## [What you should do]
All lines from the one containing "The image size is (563, 522)." to the end of the entries below should be output exactly as they appear. No other lines should be output.

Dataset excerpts
____

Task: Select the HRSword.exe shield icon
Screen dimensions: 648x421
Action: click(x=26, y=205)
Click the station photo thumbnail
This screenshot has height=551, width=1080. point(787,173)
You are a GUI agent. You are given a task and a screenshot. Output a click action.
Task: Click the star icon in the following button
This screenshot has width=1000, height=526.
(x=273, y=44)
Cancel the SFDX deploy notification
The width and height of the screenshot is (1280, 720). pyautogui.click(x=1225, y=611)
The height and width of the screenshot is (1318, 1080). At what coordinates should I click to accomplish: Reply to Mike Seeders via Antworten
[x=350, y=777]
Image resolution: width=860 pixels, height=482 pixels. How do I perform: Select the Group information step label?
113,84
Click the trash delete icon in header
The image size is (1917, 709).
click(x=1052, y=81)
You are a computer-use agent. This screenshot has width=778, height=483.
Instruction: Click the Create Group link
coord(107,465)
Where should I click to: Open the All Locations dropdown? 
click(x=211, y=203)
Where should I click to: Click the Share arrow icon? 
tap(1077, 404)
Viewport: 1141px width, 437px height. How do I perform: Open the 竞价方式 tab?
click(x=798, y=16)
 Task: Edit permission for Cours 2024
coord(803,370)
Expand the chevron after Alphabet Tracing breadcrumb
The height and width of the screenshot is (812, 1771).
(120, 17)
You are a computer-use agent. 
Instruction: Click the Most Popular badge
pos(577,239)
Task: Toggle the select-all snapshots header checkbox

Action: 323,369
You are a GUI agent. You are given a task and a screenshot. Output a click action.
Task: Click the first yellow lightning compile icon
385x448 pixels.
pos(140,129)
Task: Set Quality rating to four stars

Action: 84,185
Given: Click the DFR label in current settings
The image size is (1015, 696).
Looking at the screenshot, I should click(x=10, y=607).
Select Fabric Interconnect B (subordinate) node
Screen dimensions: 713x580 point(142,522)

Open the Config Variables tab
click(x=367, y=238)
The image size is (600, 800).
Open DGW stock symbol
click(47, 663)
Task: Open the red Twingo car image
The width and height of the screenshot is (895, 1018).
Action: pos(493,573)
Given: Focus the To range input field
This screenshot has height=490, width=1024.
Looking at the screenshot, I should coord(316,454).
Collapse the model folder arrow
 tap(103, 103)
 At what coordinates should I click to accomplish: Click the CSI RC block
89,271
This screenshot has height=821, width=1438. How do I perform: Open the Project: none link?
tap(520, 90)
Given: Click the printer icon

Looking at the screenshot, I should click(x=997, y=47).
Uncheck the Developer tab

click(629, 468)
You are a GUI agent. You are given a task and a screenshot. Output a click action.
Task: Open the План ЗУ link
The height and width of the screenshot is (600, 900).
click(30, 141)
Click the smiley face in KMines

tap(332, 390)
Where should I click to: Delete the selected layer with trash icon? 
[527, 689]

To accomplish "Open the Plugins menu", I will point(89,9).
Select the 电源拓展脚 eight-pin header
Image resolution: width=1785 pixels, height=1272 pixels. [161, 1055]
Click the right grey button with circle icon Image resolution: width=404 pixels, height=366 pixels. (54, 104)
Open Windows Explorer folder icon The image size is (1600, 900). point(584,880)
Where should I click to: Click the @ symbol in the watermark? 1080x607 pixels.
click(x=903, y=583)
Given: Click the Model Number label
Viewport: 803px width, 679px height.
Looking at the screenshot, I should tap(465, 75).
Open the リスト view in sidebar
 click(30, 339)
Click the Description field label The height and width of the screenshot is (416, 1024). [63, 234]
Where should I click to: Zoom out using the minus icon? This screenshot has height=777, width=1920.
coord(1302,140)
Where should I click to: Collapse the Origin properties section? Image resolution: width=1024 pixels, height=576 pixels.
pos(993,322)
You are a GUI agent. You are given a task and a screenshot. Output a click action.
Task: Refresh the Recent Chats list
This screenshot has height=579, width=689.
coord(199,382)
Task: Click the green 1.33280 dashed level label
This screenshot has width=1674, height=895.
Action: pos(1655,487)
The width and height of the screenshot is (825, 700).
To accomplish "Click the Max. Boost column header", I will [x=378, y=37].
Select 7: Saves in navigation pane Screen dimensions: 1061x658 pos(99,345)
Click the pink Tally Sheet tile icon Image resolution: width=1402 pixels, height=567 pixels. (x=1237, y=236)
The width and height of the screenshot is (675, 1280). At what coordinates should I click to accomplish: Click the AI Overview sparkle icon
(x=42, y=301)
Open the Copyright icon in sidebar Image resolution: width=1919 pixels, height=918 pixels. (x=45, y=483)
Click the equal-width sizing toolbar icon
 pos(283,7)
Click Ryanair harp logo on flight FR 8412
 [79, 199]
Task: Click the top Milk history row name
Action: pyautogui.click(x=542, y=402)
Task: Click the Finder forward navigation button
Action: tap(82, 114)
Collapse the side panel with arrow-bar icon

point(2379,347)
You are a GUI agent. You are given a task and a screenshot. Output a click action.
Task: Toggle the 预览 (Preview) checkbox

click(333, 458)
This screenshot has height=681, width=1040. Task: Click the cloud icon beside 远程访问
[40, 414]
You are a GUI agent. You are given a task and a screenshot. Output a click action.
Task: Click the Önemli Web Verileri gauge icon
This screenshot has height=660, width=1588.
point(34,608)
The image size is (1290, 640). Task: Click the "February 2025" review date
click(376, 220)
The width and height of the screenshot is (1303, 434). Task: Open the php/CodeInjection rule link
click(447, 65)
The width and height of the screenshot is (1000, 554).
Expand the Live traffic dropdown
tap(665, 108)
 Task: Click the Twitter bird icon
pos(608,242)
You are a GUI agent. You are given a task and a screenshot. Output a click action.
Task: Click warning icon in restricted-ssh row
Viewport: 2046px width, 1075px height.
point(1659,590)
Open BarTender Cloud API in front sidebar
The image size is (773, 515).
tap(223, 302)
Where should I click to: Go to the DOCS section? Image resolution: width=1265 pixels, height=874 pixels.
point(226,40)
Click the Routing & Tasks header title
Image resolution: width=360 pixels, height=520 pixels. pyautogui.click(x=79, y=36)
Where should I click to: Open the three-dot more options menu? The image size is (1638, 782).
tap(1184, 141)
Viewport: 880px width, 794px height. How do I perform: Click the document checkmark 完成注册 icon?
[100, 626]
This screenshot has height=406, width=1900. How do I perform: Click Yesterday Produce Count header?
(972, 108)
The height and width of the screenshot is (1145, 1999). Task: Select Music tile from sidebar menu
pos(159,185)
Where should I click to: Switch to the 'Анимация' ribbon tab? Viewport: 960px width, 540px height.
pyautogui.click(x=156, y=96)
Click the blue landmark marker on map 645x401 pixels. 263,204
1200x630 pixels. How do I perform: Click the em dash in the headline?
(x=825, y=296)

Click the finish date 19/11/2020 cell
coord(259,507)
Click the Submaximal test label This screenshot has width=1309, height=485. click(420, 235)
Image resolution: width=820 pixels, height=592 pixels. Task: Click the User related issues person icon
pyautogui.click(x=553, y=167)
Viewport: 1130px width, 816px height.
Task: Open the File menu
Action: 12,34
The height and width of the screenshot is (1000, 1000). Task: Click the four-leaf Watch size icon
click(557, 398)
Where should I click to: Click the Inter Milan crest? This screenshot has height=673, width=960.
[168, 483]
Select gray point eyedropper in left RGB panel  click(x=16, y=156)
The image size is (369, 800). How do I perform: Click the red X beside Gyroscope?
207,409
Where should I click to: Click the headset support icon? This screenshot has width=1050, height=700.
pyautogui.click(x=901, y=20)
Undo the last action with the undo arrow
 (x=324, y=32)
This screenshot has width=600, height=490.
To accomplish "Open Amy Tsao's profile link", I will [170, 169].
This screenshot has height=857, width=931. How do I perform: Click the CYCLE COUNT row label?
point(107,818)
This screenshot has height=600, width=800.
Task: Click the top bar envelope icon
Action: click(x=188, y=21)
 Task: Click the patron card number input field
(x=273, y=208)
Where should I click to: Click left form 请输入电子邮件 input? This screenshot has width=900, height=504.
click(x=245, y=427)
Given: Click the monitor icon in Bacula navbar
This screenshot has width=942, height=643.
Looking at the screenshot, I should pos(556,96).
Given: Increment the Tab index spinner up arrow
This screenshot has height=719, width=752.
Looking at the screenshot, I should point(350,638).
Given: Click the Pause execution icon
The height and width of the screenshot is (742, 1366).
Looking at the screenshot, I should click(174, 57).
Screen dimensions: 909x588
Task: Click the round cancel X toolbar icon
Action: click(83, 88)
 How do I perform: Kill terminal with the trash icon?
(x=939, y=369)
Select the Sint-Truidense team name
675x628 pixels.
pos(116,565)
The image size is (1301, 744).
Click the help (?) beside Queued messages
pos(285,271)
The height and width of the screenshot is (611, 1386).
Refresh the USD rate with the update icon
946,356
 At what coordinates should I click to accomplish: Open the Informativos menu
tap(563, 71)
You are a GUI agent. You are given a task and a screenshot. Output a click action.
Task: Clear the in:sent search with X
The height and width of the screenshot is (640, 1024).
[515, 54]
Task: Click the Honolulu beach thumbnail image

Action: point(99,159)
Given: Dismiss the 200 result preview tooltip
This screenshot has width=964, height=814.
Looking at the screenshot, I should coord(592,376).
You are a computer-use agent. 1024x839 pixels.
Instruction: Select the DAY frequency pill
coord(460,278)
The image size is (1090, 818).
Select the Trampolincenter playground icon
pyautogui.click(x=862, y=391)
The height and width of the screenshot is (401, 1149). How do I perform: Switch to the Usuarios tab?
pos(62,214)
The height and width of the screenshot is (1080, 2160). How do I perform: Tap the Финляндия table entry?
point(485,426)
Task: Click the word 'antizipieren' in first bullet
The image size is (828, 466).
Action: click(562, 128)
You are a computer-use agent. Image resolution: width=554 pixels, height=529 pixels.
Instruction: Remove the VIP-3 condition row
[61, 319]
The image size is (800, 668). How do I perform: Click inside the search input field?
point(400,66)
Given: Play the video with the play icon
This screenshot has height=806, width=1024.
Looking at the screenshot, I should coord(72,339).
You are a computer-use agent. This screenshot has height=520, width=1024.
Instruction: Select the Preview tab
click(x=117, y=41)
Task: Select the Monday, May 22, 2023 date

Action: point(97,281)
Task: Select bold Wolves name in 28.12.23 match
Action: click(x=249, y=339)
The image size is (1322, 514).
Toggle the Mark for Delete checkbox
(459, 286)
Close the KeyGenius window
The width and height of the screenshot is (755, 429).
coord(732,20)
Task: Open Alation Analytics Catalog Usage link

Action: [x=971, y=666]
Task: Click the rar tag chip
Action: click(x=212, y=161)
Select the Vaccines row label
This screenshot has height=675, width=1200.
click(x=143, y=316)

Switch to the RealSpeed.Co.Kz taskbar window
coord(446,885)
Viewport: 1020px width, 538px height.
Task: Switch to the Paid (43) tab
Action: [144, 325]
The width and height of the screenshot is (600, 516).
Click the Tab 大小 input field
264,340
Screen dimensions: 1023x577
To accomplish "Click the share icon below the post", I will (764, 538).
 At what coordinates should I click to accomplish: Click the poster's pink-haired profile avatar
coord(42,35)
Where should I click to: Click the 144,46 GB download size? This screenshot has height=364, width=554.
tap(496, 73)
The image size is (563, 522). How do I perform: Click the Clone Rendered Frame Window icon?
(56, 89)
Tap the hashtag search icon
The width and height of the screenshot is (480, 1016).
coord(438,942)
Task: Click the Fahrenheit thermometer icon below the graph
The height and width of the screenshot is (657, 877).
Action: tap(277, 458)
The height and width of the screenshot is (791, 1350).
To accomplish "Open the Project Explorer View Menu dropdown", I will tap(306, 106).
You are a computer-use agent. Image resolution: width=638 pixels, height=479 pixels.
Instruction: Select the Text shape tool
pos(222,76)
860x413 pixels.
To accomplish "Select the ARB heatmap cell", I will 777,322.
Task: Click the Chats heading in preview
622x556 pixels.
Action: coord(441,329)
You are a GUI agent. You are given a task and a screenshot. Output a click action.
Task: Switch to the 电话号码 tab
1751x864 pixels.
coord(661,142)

____

## [Response for this exercise]
The image size is (563, 522). How do I perform: Click the Clone Rendered Frame Window icon?
(56, 89)
Tap the hashtag search icon
The width and height of the screenshot is (480, 1016).
coord(438,942)
Task: Click the Fahrenheit thermometer icon below the graph
The height and width of the screenshot is (657, 877).
Action: tap(277, 458)
The height and width of the screenshot is (791, 1350).
To accomplish "Open the Project Explorer View Menu dropdown", I will tap(306, 106).
You are a computer-use agent. Image resolution: width=638 pixels, height=479 pixels.
Instruction: Select the Text shape tool
pos(222,76)
860x413 pixels.
To accomplish "Select the ARB heatmap cell", I will 777,322.
Task: Click the Chats heading in preview
622x556 pixels.
Action: coord(441,329)
You are a GUI agent. You are given a task and a screenshot. Output a click action.
Task: Switch to the 电话号码 tab
1751x864 pixels.
coord(661,142)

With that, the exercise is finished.